America's largest city is facing a monumental subway crisis

This post has been updated with the results of Thursday’s gubernatorial Democratic primary.

Subway delays in the nation’s largest city cost up to $389 million in lost productivity each year, according to the Office of the New York City Comptroller in October 2017, and city officials are increasingly sounding the alarm.

The problem has gotten worse since the comptroller data was collected in 2016. Naturally, transit dysfunction has become a central component of Thursday’s gubernatorial primary vote in the city.

“Our subway system is the backbone of our economy,” New York City Comptroller Scott Stringer said in a statement to Yahoo Finance. “That means with every delay, there aren’t just lives affected — there’s an economic consequence.”

Actor and New York gubernatorial candidate Cynthia Nixon rides the subway following a campaign event in the Brooklyn borough of New York City, June 1, 2018. (Photo: Brendan McDermid/Reuters)
Actor and New York gubernatorial candidate Cynthia Nixon rides the subway following a campaign event in the Brooklyn borough of New York City, June 1, 2018. (Photo: Brendan McDermid/Reuters)

‘It was in a state of emergency long before’

According to the “State of the Subways Report Card” for 2016 by the NYPIRG Straphangers Campaign, 16 subway lines worsened in terms of regularity in comparison to only four that improved.

In June 2017, Gov. Andrew Cuomo declared a state of emergency for the subways. He signed an executive order, pledging $1 billion for improvements. However, few improvements have been made since then.

Cynthia Nixon, who lost to Cuomo in Thursday’s primary, made fixing the MTA one of her main campaign issues.

Subway delays in the nation’s largest city cost up to $389 million in lost productivity each year, according to the Office of the New York City Comptroller in October 2017, and city officials are increasingly sounding the alarm.

“Frankly, it was in a state of emergency long before Gov. Cuomo finally declared it one,” Nixon’s campaign told Yahoo Finance in an email. The statement cited declining subway performance, delays becoming increasingly worse, slow-moving trains and poor on-time performance.

Earlier this year, the Wall Street Journal reported that an overhaul of the city’s subway and bus systems would take about 15 years and cost an estimated $43 billion.

Nixon says that she would “tax the rich to fix the subway.” Governor Cuomo’s office did not respond to multiple requests for comment.

Photo: Mark Lennihan/AP
Photo: Mark Lennihan/AP

‘The transit system is the lifeblood of the city’

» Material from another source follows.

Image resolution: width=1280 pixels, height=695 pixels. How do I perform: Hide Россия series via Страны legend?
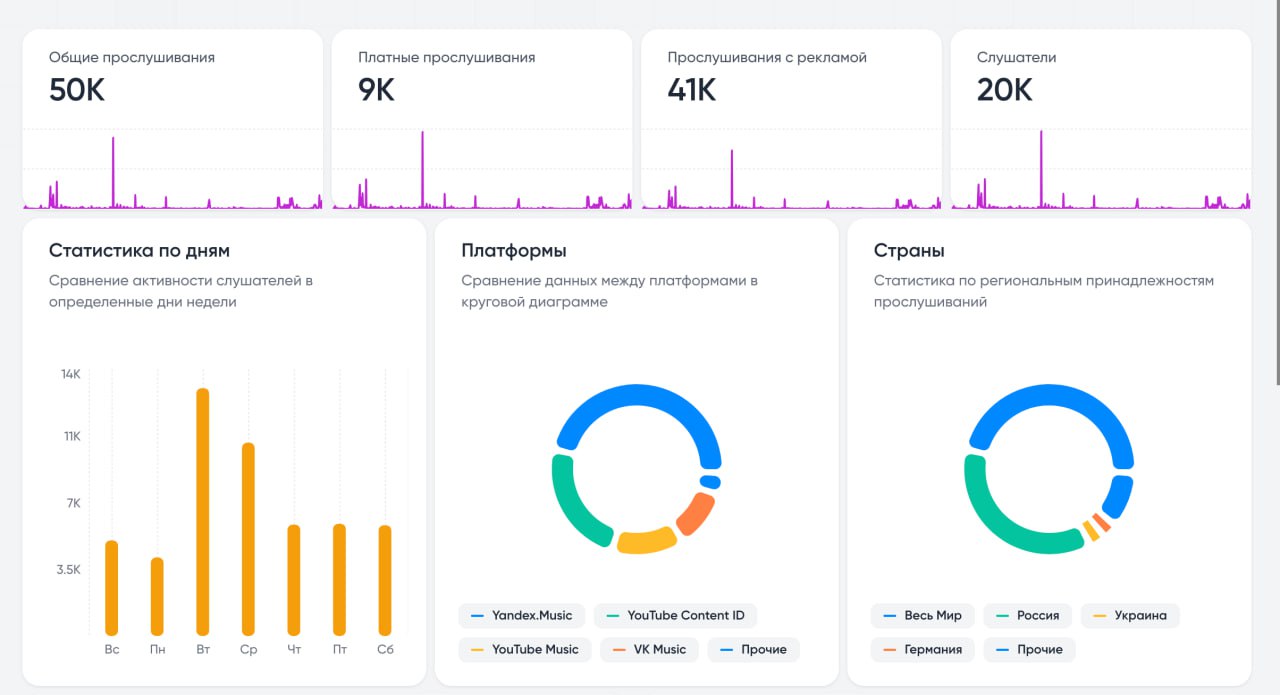tap(1027, 615)
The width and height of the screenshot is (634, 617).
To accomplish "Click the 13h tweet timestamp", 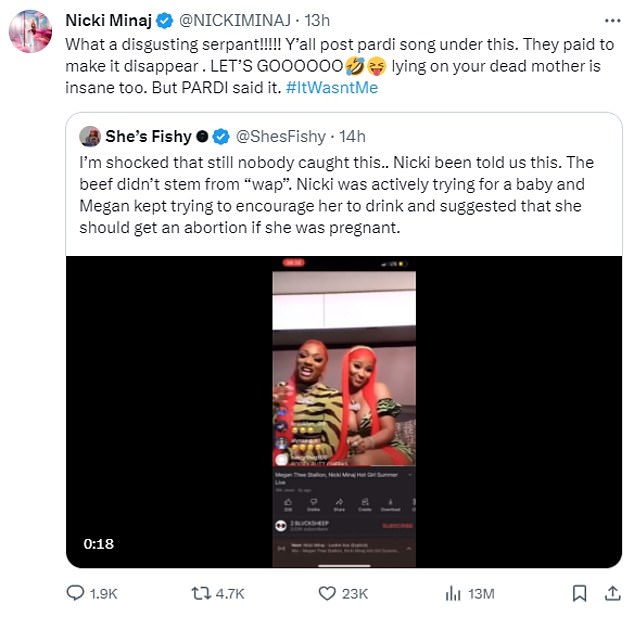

Marc Molinaro, the Republican nominee who will face Cuomo on Nov. 6, recently released an MTA revitalization plan. He told Yahoo Finance that if elected, he intends to make the subway system “immediately” respond to the people.

“The transit system is the lifeblood of the city and is in a death spiral, both financially and structurally,” Molinaro said. “It’s been in a rate of steady decline for about the last seven years.”